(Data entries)
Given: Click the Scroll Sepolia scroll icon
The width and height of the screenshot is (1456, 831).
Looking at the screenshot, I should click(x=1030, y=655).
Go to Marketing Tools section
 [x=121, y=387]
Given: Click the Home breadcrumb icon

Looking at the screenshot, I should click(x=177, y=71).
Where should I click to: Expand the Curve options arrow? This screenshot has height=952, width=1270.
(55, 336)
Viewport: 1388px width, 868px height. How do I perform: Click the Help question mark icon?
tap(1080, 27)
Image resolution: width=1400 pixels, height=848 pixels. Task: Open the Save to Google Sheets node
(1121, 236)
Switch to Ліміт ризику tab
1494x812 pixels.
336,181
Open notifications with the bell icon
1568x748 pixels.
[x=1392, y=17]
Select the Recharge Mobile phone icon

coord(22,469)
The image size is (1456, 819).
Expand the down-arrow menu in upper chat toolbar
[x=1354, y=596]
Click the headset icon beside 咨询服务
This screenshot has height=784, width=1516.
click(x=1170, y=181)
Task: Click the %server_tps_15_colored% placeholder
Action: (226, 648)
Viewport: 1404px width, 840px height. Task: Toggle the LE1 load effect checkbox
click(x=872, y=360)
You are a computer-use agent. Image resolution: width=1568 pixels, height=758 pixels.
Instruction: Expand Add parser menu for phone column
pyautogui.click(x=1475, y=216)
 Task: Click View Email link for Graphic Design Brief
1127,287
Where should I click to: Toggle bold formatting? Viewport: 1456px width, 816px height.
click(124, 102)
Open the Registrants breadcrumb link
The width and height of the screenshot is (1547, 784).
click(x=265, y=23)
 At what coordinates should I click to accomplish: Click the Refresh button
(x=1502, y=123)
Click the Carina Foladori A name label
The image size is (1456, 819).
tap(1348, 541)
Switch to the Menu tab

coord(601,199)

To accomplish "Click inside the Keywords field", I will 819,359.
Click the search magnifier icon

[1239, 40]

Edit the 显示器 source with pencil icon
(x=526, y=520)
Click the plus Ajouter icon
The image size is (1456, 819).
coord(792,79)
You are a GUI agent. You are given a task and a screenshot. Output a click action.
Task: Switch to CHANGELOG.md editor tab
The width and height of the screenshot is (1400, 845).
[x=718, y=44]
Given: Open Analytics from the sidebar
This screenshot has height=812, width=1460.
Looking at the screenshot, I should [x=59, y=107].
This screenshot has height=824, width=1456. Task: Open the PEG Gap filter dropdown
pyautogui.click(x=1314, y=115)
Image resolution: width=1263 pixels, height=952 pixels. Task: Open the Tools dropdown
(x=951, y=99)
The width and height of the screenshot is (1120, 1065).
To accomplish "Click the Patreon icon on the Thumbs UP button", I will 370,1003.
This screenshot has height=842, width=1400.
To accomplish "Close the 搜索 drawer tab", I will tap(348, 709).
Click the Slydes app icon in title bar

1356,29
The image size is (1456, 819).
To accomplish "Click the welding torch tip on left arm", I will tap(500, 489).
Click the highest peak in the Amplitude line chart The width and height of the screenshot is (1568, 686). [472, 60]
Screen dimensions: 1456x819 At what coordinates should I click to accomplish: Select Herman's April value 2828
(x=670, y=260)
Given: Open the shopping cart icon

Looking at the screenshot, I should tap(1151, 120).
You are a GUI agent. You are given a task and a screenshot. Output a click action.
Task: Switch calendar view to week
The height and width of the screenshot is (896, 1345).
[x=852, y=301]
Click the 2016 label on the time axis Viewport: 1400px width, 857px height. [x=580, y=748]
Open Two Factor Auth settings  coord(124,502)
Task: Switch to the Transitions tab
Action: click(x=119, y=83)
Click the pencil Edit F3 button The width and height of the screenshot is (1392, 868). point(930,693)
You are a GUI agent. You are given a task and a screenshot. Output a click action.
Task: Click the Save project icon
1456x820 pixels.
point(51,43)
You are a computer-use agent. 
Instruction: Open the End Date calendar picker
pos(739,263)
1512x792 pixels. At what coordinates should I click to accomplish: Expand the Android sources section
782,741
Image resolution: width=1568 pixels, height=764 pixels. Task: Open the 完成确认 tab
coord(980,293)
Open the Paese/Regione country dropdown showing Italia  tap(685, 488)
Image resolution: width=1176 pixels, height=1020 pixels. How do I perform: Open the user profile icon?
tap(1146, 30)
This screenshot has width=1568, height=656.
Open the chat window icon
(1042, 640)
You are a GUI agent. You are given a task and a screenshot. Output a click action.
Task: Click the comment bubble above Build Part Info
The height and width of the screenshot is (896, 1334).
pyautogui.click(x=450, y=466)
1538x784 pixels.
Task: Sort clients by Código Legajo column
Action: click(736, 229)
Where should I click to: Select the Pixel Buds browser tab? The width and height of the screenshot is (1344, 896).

WHAT YOU ARE ASKED TO DO =
Word for word, restate the lines of the data above that fall between the line holding "Open Two Factor" and the line holding "Open the Paese/Regione", inclusive, and no other lines.

WRITTEN ANSWER =
Open Two Factor Auth settings  coord(124,502)
Task: Switch to the Transitions tab
Action: click(x=119, y=83)
Click the pencil Edit F3 button The width and height of the screenshot is (1392, 868). point(930,693)
You are a GUI agent. You are given a task and a screenshot. Output a click action.
Task: Click the Save project icon
1456x820 pixels.
point(51,43)
You are a computer-use agent. 
Instruction: Open the End Date calendar picker
pos(739,263)
1512x792 pixels. At what coordinates should I click to accomplish: Expand the Android sources section
782,741
Image resolution: width=1568 pixels, height=764 pixels. Task: Open the 完成确认 tab
coord(980,293)
Open the Paese/Regione country dropdown showing Italia  tap(685, 488)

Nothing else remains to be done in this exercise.